ACTIVITY: Only the number is needed: how many lines of the entries below contain the word "Open".

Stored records
★ ★ ★ ★ ★

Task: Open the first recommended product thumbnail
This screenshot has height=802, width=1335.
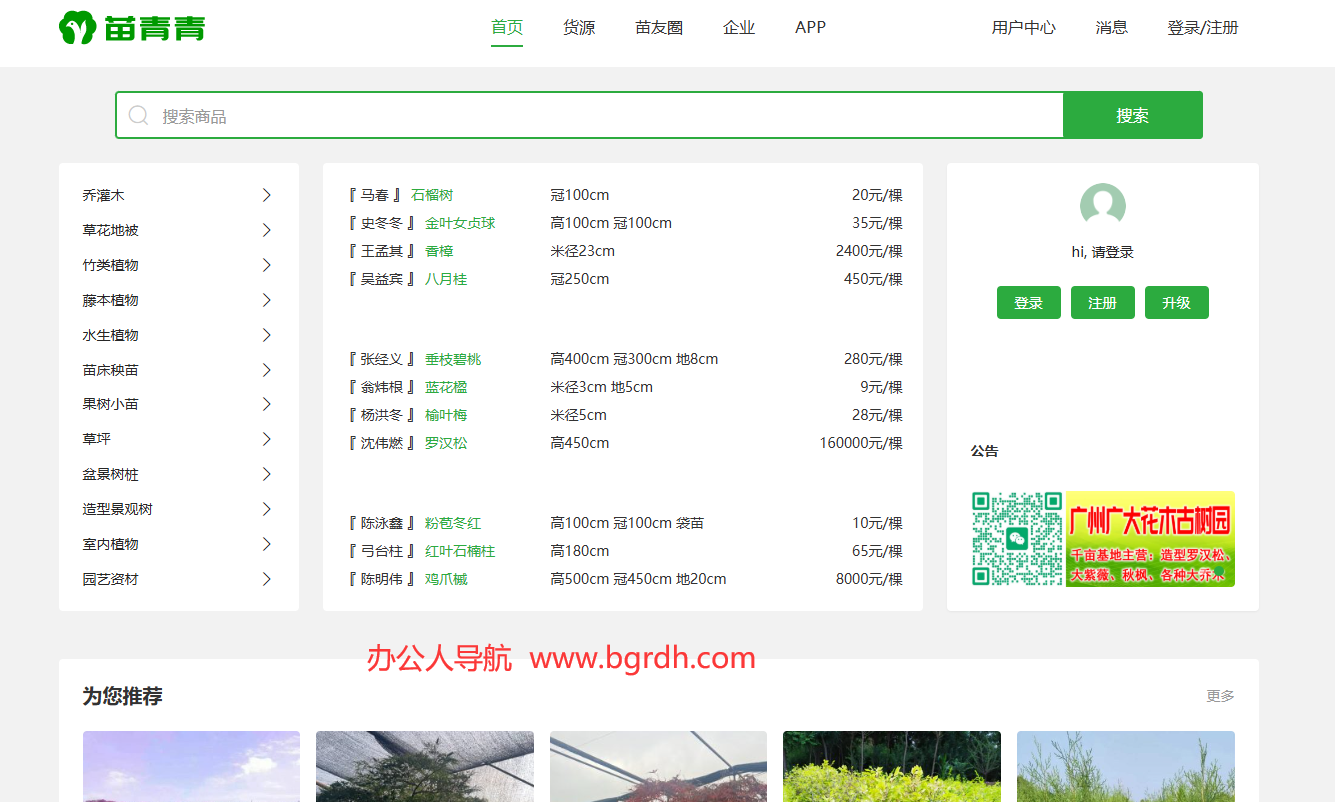Action: point(191,766)
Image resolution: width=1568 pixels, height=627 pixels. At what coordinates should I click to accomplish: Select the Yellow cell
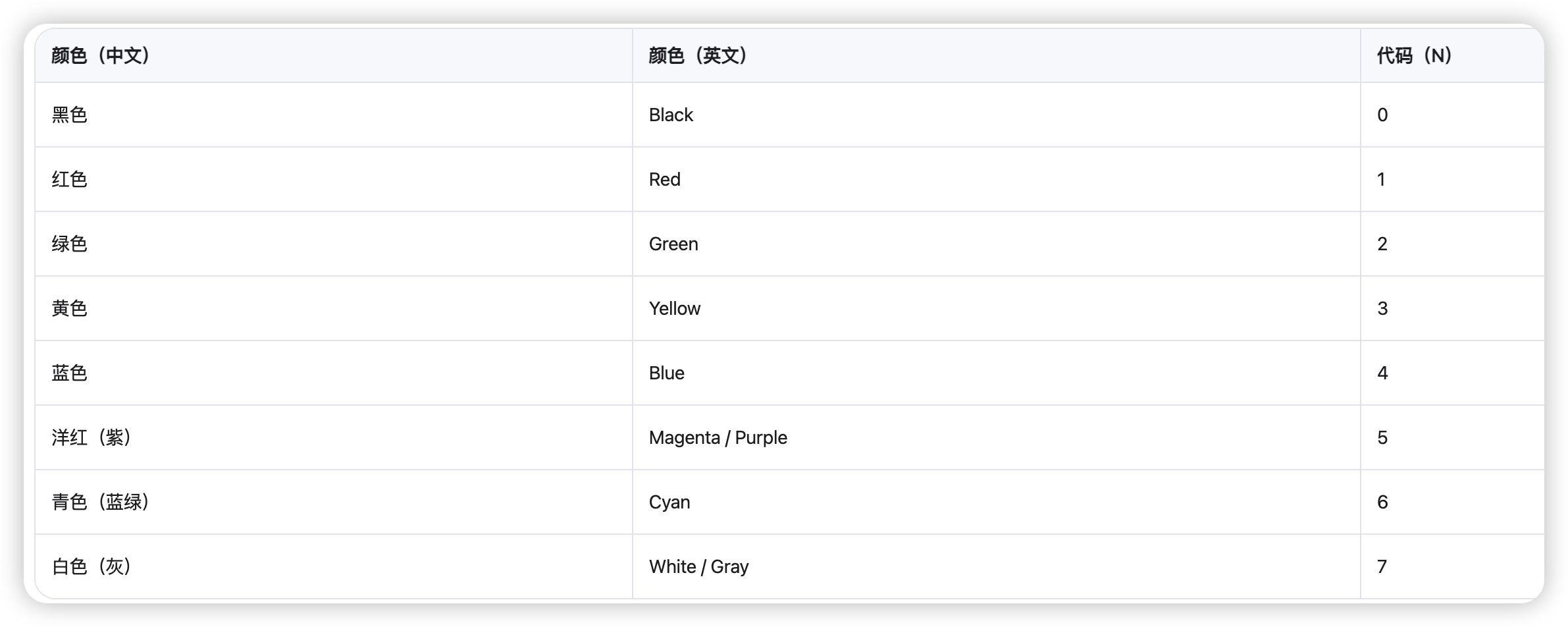coord(675,309)
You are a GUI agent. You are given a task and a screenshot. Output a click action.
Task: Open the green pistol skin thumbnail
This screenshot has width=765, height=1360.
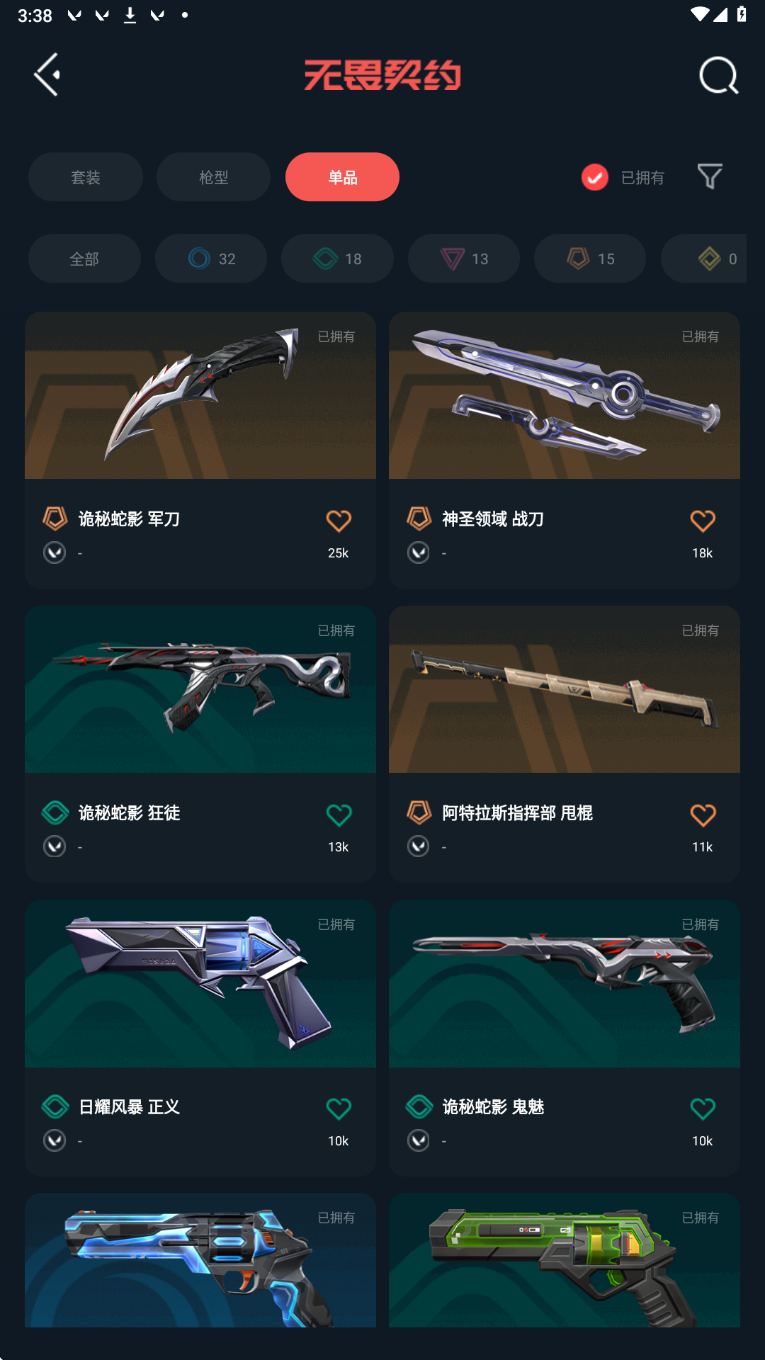pyautogui.click(x=564, y=1260)
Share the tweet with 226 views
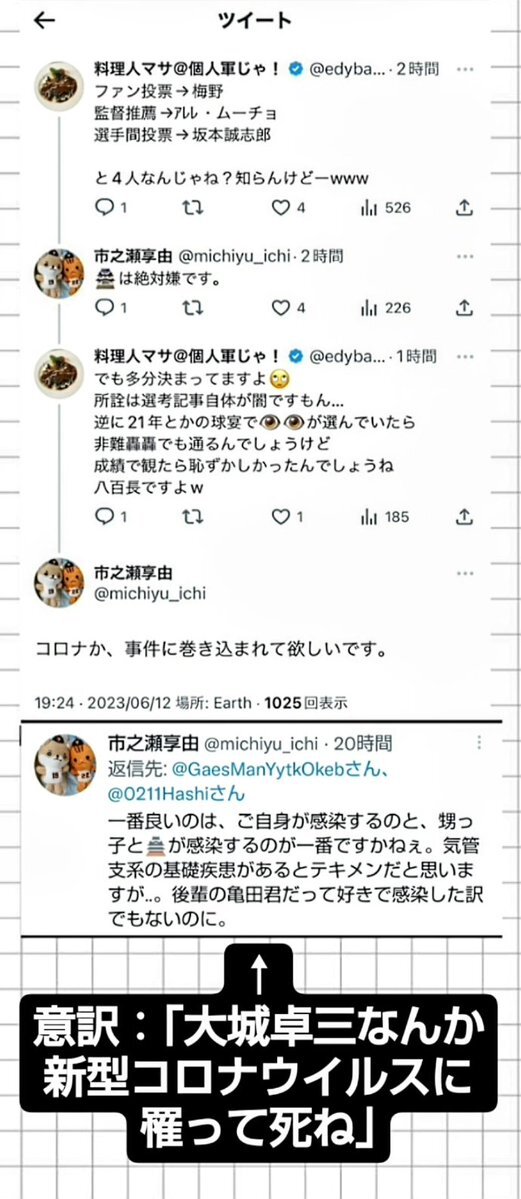 (x=464, y=307)
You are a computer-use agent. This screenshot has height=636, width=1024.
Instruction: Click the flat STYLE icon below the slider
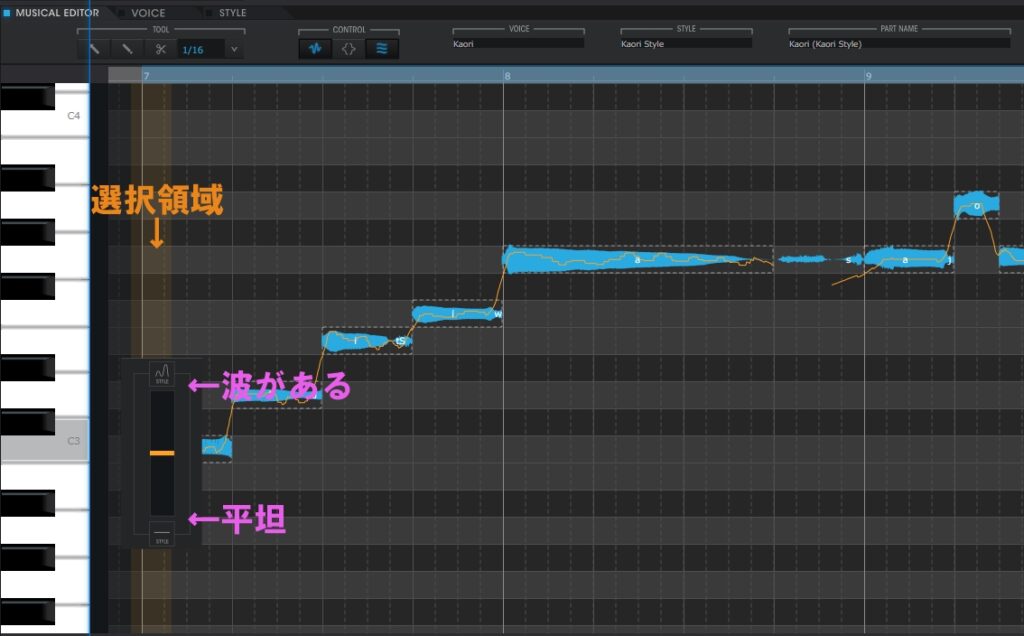point(162,533)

★ ★ ★ ★ ★

OUTPUT FOR THIS TASK: 2